### EXTRACT PROVIDED
↓↓↓
American socialite and racehorse owner (1897–1970)

Gertrude Thompson Widener (née Douglas; July 8, 1897 – February 3, 1970) was an American socialite and a successful Thoroughbred racehorse owner and breeder. Born in Albany, New York, she was the daughter of Curtis N. Douglas, a businessman and New York State senator.

==Life==
Known to her friends as "Gertie", she was married firstly to Frederick G. Peabody, a successful men's clothing manufacturer. Together, they adopted a girl named Joan (later known as Joan Peabody Loudon), who was the natural daughter of Edward C. Johnson and Alice Brandt.

The couple divorced in 1924, and in November of that year, she remarried to Peter Arrell Browne Widener II, a prominent Philadelphian. He was the elder child and only son of Joseph E. Widener, from a family heavily involved in the sport of Thoroughbred horse racing. In 1925, Joseph Widener had the stables at his Lynnewood Hall estate converted into a home for his son and daughter-in-law.
↑↑↑
Continue the biography of Gertrude Thompson Widener from the point where it ends.

### STORED DATA
↓↓↓
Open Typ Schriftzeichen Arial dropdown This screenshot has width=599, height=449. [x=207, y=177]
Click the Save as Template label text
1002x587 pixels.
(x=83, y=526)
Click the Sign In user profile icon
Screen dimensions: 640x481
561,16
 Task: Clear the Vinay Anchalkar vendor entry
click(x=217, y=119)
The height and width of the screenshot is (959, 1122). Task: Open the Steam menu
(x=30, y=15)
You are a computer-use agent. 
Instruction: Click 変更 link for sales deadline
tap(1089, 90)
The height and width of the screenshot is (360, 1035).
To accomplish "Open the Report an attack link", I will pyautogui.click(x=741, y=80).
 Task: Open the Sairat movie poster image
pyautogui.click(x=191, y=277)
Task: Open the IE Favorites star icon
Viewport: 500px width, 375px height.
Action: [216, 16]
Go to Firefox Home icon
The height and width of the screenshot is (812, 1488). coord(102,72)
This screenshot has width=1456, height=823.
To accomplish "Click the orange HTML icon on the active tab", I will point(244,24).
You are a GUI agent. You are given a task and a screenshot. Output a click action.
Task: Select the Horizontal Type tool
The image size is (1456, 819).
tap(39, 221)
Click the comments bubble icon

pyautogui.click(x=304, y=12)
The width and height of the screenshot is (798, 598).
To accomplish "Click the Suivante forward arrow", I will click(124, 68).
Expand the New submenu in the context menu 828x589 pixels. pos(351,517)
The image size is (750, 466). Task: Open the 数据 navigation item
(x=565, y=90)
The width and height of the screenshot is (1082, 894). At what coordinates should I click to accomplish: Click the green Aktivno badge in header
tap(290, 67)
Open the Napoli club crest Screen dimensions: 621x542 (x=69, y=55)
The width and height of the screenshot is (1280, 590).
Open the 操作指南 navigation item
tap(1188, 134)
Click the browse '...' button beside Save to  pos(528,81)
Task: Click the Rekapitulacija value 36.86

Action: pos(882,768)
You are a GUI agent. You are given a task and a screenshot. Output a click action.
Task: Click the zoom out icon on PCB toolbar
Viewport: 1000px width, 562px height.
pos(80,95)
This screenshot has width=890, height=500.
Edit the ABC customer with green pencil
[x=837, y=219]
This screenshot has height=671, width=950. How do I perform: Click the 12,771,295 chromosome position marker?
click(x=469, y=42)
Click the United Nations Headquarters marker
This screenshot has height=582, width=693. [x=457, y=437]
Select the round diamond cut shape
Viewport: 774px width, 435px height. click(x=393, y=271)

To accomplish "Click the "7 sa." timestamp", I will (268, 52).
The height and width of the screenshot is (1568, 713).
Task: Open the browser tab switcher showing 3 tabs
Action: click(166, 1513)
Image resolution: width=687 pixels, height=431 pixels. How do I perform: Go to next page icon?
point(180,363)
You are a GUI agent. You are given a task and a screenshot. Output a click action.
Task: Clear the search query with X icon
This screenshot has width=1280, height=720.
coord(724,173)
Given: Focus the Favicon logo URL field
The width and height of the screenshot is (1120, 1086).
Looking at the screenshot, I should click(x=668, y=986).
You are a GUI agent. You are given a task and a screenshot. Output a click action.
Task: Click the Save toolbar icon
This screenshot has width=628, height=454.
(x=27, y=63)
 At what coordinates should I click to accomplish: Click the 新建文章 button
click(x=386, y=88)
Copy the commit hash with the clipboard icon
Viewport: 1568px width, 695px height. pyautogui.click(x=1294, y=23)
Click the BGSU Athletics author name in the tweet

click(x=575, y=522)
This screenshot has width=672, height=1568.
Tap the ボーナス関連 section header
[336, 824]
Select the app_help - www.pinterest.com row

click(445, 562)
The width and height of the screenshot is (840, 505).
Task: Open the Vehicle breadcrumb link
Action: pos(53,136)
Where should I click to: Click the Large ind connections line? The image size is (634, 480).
↑↑↑
### EXPECTED OUTPUT
She and her husband both owned Thoroughbred racehorses, and after his death in 1948, she continued to own, breed and race Thoroughbreds with considerable success both in the United States and in France, where Joseph Widener had maintained a second home and operated a racing stable.

By the mid-1950s, she was living almost full-time in Paris. She remained there until 1968, when her failing health led to her returning home to New York City in 1968, where she died from cancer on February 3, 1970. Her remains were returned to Philadelphia for burial next to her second husband at West Laurel Hill Cemetery.

==Thoroughbred racing==
Gertrude Widener owned Ampola, who became the foundation mare for her French breeding operation. The principal trainer of her racing stable based in France was Etienne Pollet, who remained with her until she dispersed her stable in 1968. Her filly Hula Dancer won the British Classic 1,000 Guineas Stakes in 1963, and her filly Right Away won the French equivalent (and most important race for three-year-old fillies in France), the Poule d'Essai des Pouliches in 1966.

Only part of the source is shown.